Yüce Allah Kur’ân-ı Kerîm’de şöyle buyurmaktadır: “Allah’a (cc) ibadet edin ve O’na hiçbir şeyi ortak koşmayın. Ana babaya, akrabaya, yetimlere, yoksullara, yakın komşuya, uzak komşuya, yakın arkadaşa, yolda kalmışa, ellerinizin altında bulunanlara iyi davranın. Şüphesiz Allah (cc) kibirlenen ve övünen kimseleri sevmez.” Nisa 4/36.
Ayet-i Kerîme’de, Allah’a (cc) ibadetten sonra, yeryüzünde yaşadığımız müddetçe kendilerine iyilikte bulunacağımız kimseler sıralanır. Anne ve babadan hemen sonra akraba zikredilmiştir. İşte akraba ilişkileri ve akrabaya iyiliğin dinimizdeki adı Sıla-i Rahîmdir.
Sıla-i Rahîm arşa tutunmuş, arşın rabbine sığınmış ve şöyle demiştir: “Beni görüp gözeteni Allah (cc) görüp gözetsin, benimle ilgiyi kesenden de Allah (cc) rahmetini kessin.” Müslim, Birr 8.
Sıla-i Rahîm görevi aynı zamanda Allah’ın (cc) rahmetine kavuşmanın bir yoludur. Bunu yapmamak ise, Yüce Allah’ın rahmetinin üzerimizden kesilmesine sebep olur. Hz. Peygamber (sav) şöyle buyurmuştur: “Akraba ilişkisini kesen cennete giremez.” Müslim, Birr, 19. Akrabalar arası ilişkilerimiz sevgi, saygı, hürmet ve ziyaret şeklinde gerçekleşir. Soy ve kan bağı ile bağlı olduğumuz akrabalarımız aynı zamanda maddi manevi yardımlarında yapılacağı kimselerdir. Yine başka hadislerde Peygamber Efendimiz şöyle buyurmuştur: “Kim rızkının bollaştırılmasını veya ecelinin geciktirilmesini arzu ederse akraba ilişkilerini sürdürsün.” Müslim, Birr, 20. “Kim Allah’a (cc) ve ahiret gününe inanıyorsa, misafirine ikramda bulunsun. Kim Allah’a (cc) ve ahiret gününe inanıyorsa Sıla-i Rahîm yapsın.” Buhari, Edep, 85. “Yoksula bir şey vermek sadakadır. Akrabaya bir şey vermenin ise iki sevabı vardır. Birisi sadaka sevabı, diğeri de akrabayı görüp gözetme sevabıdır.” Tirmizi, Zekat, 26.

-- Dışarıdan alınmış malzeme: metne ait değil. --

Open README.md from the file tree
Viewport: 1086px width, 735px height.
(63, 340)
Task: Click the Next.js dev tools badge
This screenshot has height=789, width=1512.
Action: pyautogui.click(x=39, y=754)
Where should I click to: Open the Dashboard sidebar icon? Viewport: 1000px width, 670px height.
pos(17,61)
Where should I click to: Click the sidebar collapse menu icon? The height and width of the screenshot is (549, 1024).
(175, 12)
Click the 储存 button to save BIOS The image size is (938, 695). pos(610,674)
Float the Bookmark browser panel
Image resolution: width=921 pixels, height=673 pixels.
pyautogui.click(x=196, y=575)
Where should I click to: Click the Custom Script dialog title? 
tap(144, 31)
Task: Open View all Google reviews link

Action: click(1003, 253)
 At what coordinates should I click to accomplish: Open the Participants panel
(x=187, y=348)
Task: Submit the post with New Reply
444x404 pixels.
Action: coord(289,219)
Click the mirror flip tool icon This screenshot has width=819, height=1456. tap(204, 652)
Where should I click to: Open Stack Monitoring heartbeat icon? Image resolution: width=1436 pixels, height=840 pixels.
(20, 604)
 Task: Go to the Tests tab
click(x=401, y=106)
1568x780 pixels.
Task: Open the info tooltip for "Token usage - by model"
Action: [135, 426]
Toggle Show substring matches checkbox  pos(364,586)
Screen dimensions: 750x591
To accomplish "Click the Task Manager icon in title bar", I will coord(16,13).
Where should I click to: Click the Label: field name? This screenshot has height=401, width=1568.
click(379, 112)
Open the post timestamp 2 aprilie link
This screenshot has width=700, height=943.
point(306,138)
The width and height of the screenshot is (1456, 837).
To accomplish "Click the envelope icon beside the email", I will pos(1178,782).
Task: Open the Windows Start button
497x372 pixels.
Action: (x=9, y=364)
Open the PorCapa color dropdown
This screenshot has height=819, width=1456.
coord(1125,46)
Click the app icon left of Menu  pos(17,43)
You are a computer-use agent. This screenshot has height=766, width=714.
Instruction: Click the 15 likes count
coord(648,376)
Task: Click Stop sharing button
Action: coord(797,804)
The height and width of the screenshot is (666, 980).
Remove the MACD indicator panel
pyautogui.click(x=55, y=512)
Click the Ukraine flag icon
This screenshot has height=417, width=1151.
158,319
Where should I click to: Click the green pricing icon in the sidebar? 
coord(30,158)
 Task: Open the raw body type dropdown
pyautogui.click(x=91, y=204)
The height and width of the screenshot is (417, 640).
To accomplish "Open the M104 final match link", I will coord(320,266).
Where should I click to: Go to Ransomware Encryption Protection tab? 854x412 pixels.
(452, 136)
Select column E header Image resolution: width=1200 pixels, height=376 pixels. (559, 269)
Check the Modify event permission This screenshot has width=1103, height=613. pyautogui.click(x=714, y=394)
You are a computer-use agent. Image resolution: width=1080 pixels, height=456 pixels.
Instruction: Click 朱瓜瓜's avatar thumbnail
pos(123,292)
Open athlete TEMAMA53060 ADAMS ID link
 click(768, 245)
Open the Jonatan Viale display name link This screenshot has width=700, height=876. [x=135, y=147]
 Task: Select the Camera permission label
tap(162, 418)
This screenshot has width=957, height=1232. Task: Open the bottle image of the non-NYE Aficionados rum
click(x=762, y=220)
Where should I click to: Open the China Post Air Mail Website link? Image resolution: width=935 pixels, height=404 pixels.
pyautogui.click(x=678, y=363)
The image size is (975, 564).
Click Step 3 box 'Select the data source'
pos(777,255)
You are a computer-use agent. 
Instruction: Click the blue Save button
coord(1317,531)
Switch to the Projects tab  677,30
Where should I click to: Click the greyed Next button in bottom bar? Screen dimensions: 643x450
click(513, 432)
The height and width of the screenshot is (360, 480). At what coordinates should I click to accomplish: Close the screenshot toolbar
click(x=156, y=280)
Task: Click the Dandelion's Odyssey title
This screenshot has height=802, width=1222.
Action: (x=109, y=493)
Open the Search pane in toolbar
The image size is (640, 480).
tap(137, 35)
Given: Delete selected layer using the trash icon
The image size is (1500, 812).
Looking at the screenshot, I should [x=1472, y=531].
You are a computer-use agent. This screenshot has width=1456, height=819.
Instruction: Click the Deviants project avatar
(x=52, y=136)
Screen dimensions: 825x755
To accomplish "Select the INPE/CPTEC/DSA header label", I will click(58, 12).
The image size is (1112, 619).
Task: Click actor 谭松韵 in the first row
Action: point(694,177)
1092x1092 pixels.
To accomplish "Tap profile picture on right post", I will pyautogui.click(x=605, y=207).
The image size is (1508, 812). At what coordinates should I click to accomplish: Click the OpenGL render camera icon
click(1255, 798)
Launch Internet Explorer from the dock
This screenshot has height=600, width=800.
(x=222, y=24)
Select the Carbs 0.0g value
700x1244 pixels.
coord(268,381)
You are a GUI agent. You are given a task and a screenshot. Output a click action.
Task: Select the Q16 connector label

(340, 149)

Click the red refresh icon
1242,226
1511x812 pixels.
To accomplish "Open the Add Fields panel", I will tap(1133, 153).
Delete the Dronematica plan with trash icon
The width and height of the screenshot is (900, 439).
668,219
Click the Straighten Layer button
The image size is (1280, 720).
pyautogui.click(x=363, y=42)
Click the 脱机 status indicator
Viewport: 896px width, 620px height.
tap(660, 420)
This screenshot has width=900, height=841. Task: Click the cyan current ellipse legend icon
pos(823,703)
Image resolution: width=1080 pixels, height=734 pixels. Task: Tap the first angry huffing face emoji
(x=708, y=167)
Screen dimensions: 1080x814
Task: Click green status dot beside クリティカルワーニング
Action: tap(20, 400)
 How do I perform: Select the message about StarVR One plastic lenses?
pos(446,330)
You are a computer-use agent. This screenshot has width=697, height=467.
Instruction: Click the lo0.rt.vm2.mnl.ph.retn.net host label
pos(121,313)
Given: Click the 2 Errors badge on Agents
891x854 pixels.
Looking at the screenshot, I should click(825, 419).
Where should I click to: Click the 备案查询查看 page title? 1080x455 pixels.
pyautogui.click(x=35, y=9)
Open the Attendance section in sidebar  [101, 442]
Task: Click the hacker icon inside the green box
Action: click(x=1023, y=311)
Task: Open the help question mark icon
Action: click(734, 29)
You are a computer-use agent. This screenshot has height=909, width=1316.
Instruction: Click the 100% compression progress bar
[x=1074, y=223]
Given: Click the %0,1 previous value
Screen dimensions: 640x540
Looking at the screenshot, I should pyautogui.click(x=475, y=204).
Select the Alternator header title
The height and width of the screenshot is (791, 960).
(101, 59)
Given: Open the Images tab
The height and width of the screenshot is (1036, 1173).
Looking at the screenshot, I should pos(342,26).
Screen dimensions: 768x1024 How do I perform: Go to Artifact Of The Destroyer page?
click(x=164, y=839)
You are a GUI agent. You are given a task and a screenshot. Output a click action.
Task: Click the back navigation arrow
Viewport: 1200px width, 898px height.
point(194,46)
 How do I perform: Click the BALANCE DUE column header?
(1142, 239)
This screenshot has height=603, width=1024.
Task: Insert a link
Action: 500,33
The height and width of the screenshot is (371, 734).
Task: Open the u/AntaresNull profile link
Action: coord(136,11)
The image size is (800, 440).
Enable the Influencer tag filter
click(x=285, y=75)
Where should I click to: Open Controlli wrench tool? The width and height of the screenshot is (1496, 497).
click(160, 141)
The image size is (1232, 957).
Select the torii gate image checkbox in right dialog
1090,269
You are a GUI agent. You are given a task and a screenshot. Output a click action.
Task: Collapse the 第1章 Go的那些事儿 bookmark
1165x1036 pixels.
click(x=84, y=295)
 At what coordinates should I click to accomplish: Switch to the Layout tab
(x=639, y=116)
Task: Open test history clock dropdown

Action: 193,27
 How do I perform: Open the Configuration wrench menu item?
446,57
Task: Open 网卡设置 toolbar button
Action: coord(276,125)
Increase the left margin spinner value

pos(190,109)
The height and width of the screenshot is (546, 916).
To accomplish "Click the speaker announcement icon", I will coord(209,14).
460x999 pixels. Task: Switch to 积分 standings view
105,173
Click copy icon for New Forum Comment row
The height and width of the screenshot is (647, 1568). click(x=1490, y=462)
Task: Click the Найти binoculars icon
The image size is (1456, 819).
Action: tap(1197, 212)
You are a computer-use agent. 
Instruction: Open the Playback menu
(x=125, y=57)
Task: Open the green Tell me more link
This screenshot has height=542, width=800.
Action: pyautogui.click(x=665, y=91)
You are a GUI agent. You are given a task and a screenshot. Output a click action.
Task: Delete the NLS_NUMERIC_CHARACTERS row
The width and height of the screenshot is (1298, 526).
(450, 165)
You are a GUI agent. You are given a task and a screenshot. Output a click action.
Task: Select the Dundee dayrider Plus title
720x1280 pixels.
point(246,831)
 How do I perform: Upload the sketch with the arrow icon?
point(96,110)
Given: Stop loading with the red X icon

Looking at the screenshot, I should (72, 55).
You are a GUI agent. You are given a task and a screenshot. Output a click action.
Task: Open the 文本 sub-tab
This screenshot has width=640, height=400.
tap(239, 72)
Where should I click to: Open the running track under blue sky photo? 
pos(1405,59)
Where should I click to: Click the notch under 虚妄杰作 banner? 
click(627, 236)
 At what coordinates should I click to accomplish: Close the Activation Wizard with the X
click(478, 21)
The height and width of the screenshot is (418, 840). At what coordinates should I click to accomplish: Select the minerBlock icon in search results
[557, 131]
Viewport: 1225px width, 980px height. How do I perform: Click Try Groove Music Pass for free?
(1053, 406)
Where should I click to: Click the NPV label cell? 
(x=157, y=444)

Yüce dinimiz akraba ilişkilerine bu kadar önem vermişken son yıllarda maalesef akrabalık bağlarının zayıfladığını görmekteyiz. Bireyselleşmenin getirdiği yalnızlıklar insanları birbirinden uzaklaştırdı. Yalnız ve asosyal bireyler en yakınlarını tanımaz ve bilmez oldu. Bayramdan bayrama gördükleri yakınları “Gözden ırak gönülden de ırak” hale geldiler.
Cennete giden yolda önce kendimiz, daha sonra da gelecek neslimiz için sıla-i rahimi canlı tutmalı ve onlara timsal olmalıyız. Her konuda olduğu gibi bu konuda da Peygamber Efendimizin sünnetine tabi olmaya gayret etmeliyiz. Gönülleri kazanan müminlerden olmak duasıyla Yüce Allah kalplerimize muhabbet ihsan eylesin.